With the default behaviour you can choose between before opaques and after opaques. This is just an optimisation to reduce the amount drawn when for example the whole camera is blocked by a 3D object. Since we are not going for high performance anyways with the blur i would suggest just working back to front.
Draw the camera feed before opaques, you might be able to even use the default material for that
Blur the image
Draw the 3D elements
For the blur i went for a separable blur shader with a downsampling step and then a horizontal and a vertical pass.
Here is the render feature setup. (If you are going for the builtin pipeline you have to add the command buffers directly)

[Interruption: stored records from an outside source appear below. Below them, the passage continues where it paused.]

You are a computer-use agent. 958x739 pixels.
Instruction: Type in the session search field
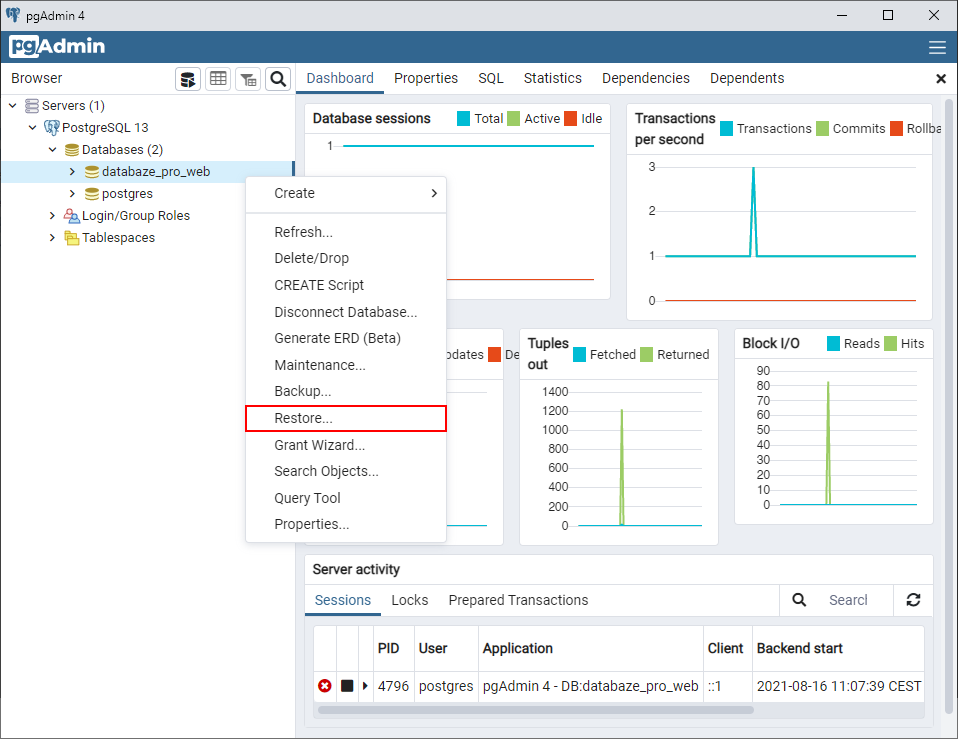click(850, 600)
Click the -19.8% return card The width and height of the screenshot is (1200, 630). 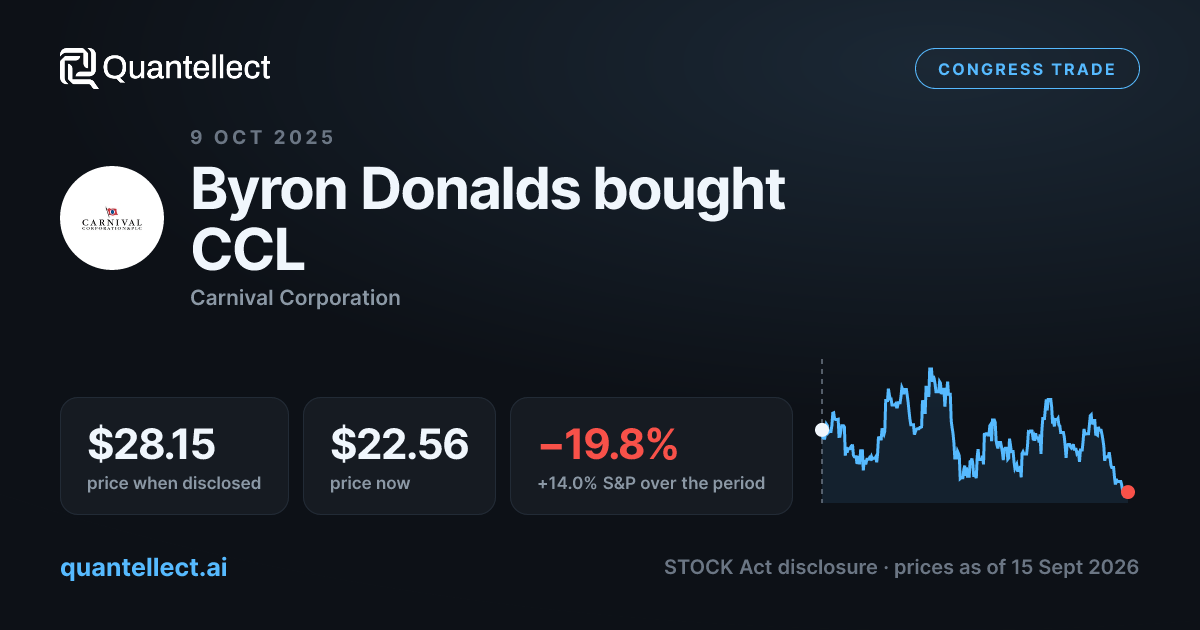(651, 456)
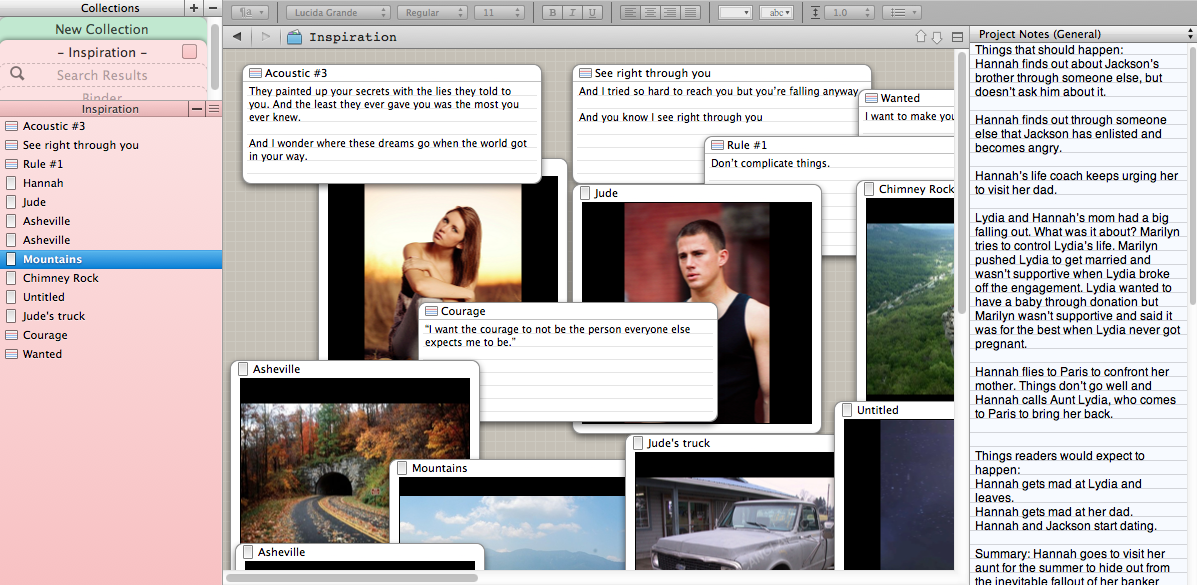The width and height of the screenshot is (1197, 585).
Task: Click the Inspiration folder icon in header
Action: point(294,38)
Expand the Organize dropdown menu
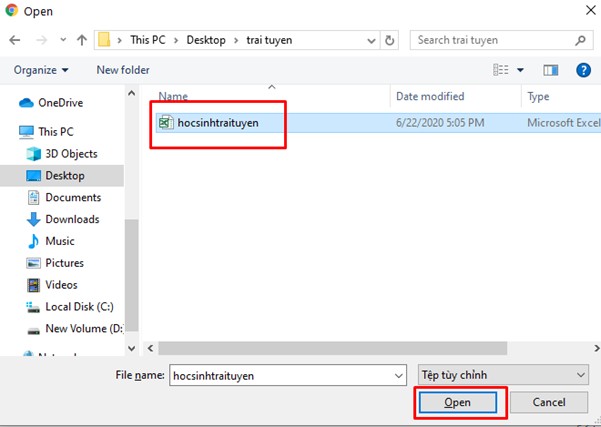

public class BlurPass : ScriptableRenderPass
{
private string _passName = "Camera Blur Pass";
public Material blurMaterial;
public RenderTexture mask; // ignore the mask stuff
public BlurPass()
{
// This needs to be before opaques
renderPassEvent = RenderPassEvent.AfterRenderingTransparents;
}
public override void Execute(ScriptableRenderContext context, ref RenderingData renderingData)
{
if (blurMaterial == null) return;
var renderer = renderingData.cameraData.renderer;
var cmd = CommandBufferPool.Get(_passName);
cmd.BeginSample(_passName);
RenderTexture tmpRT = RenderTexture.GetTemporary(mask.descriptor);
cmd.Blit(renderer.cameraColorTarget, tmpRT, blurMaterial, 0); // horizontal pass
cmd.Blit(tmpRT, renderer.cameraColorTarget, blurMaterial, 1); // vertical pass
cmd.EndSample(_passName);
context.ExecuteCommandBuffer(cmd);
CommandBufferPool.Release(cmd);
}
}
What this does is basically draw the camera image that is already drawn into the current render target into a smaller temporary texture. During this step we also perform the horizontal blur.
Then in the next operation the vertical blur is performed and drawn back into the render target.
In our case the process was a little different due to the desired postprocessing and the masked blur. The trick there is basically draw the 3D Stuff, copy transparency, do postprocessing and then compose the camera feed with the transparency.